_BRIEF_: Once the line containing "The image size is (1179, 1992)." is found, please copy it and all lines after it through the end of the records, exactly, leaving out pictures.

═══

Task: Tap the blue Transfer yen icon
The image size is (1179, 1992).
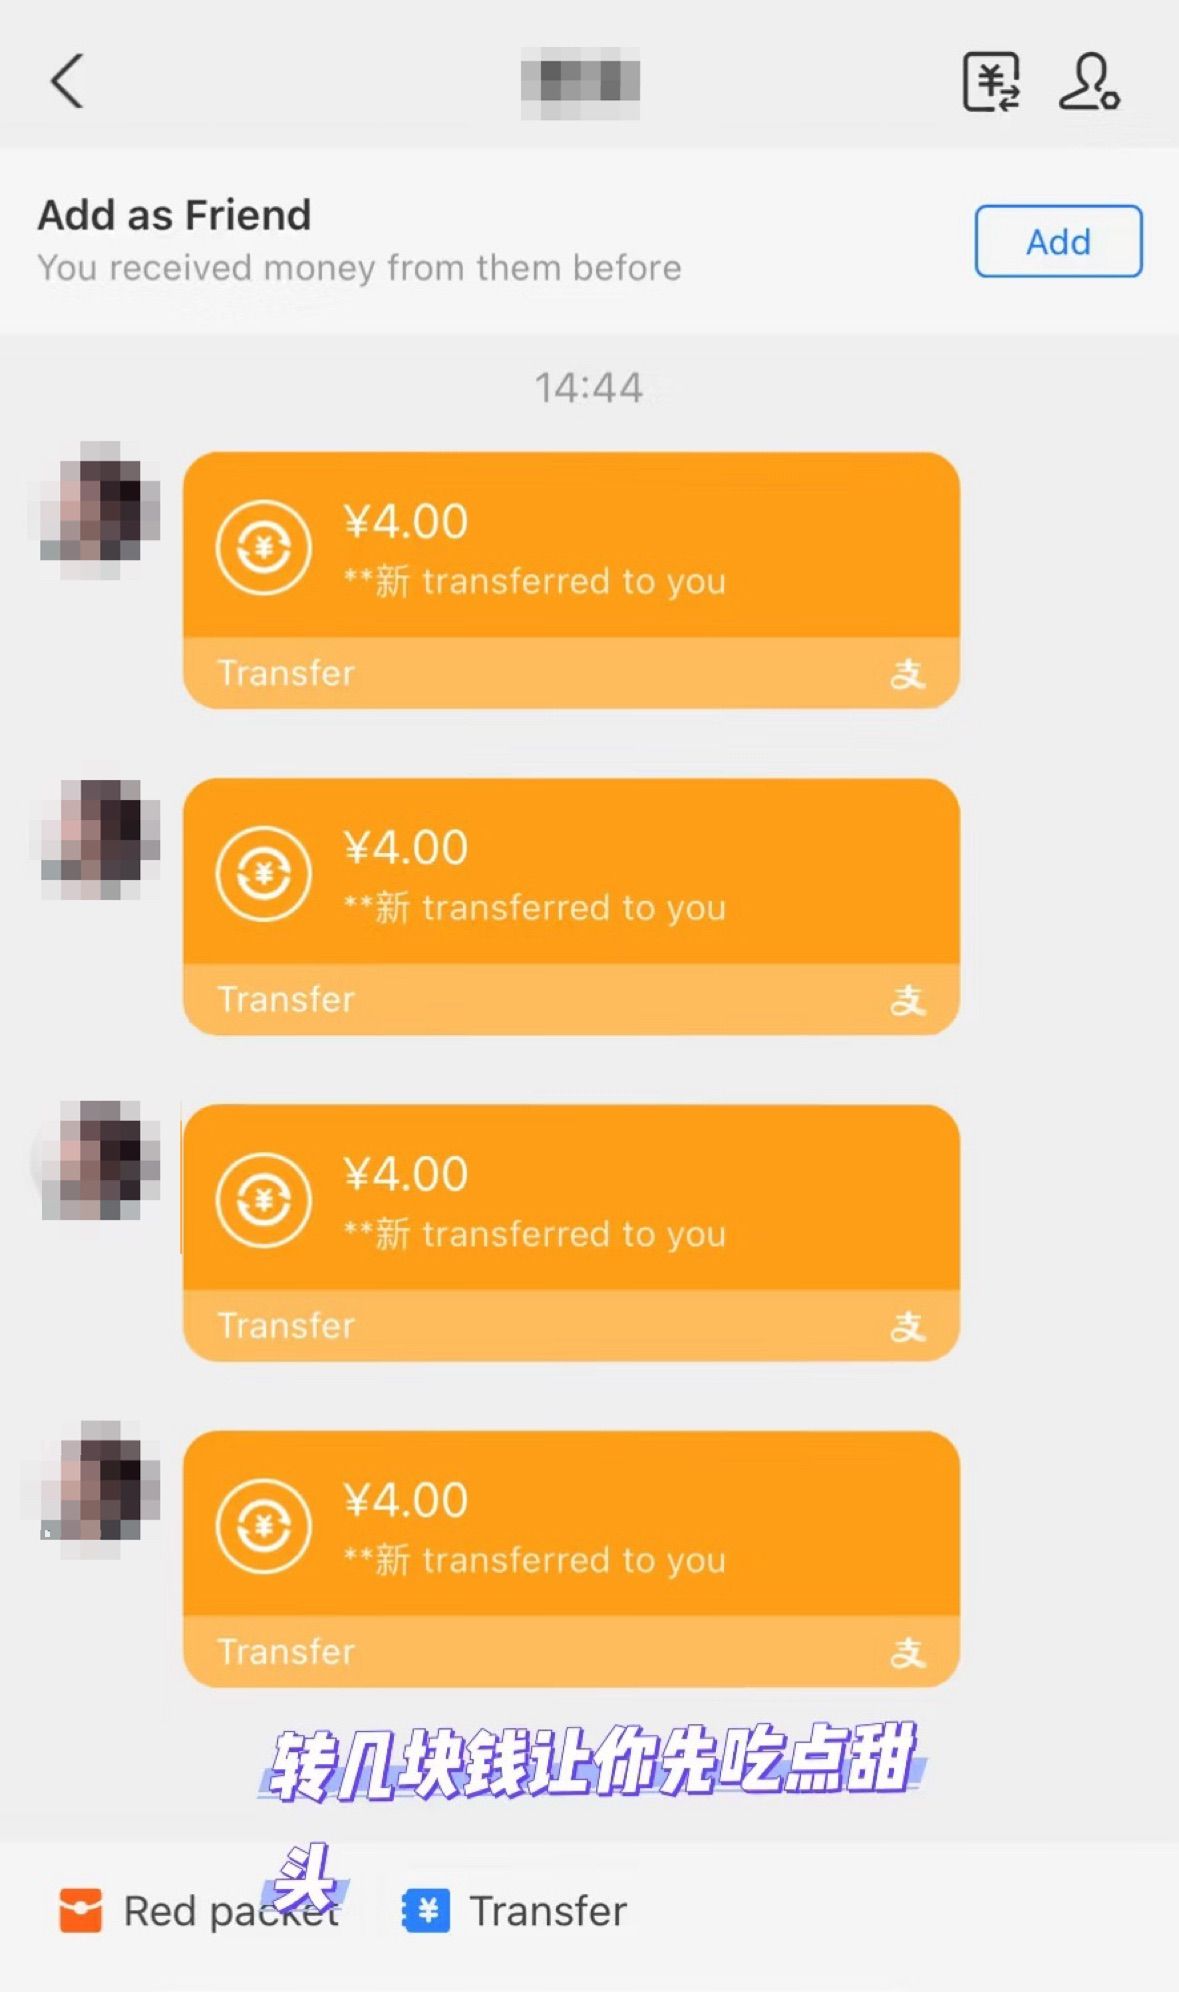Action: pyautogui.click(x=426, y=1911)
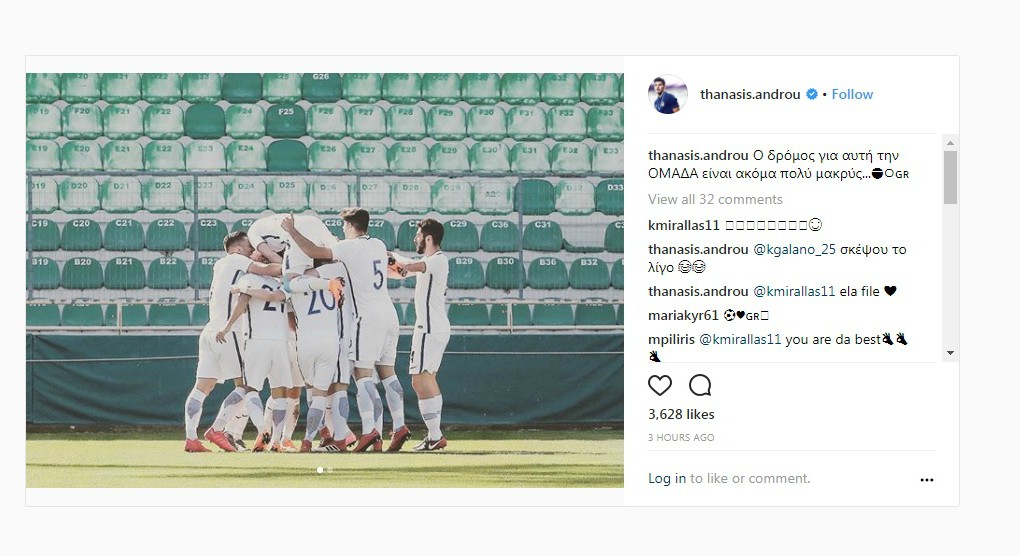Open mariakyr61 commenter profile
Screen dimensions: 1020x556
[x=683, y=315]
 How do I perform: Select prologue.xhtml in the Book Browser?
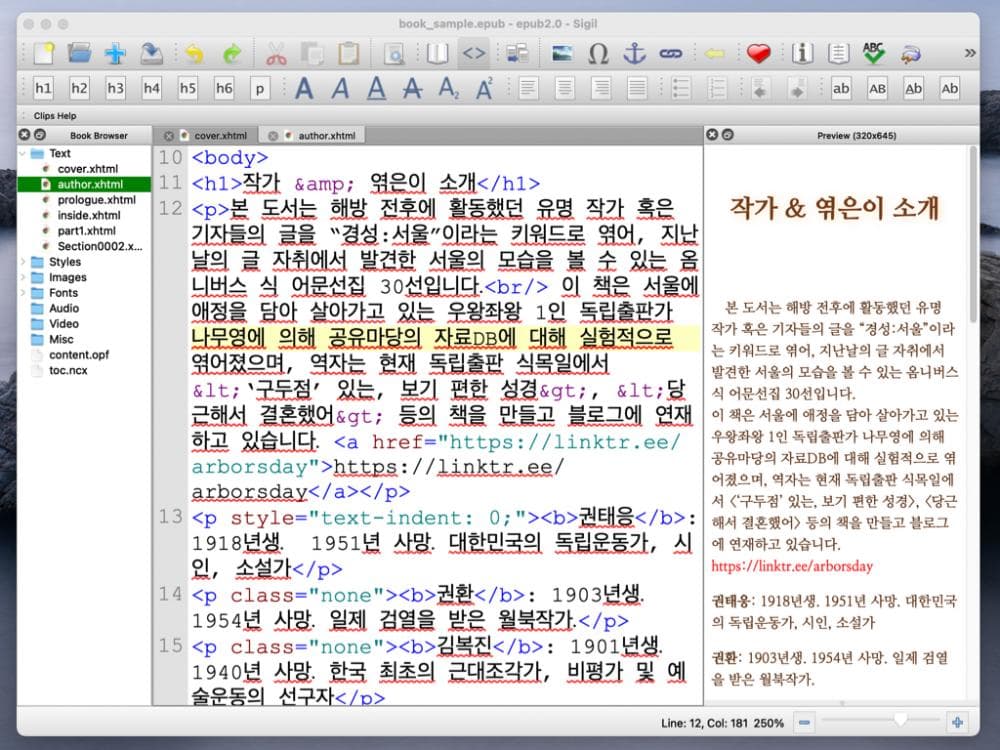[96, 200]
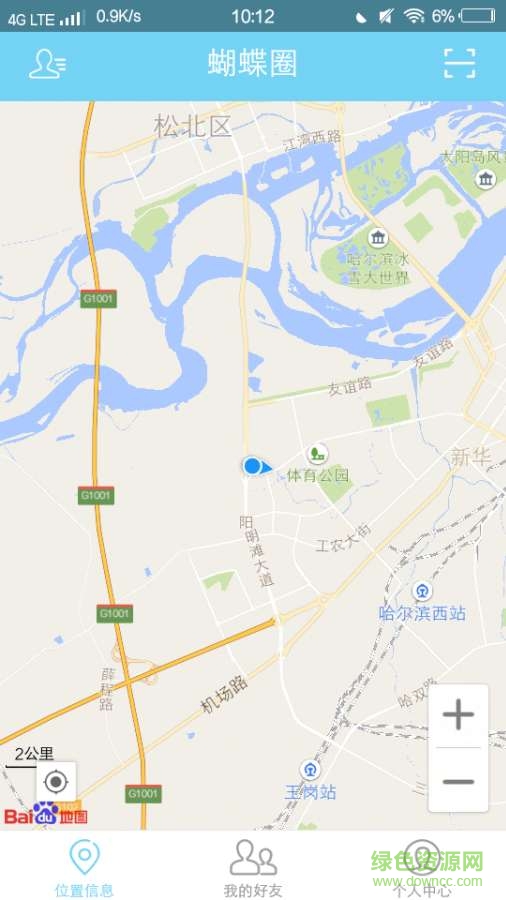Tap 哈尔滨冰雪大世界 landmark icon
The image size is (506, 900).
pos(378,236)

═══

_RESPONSE_:
The image size is (1179, 1992).
Action: pyautogui.click(x=426, y=1911)
Open mariakyr61 commenter profile
Screen dimensions: 1020x556
[x=683, y=315]
 How do I perform: Select prologue.xhtml in the Book Browser?
[96, 200]
Tap 哈尔滨冰雪大世界 landmark icon
The image size is (506, 900).
pos(378,236)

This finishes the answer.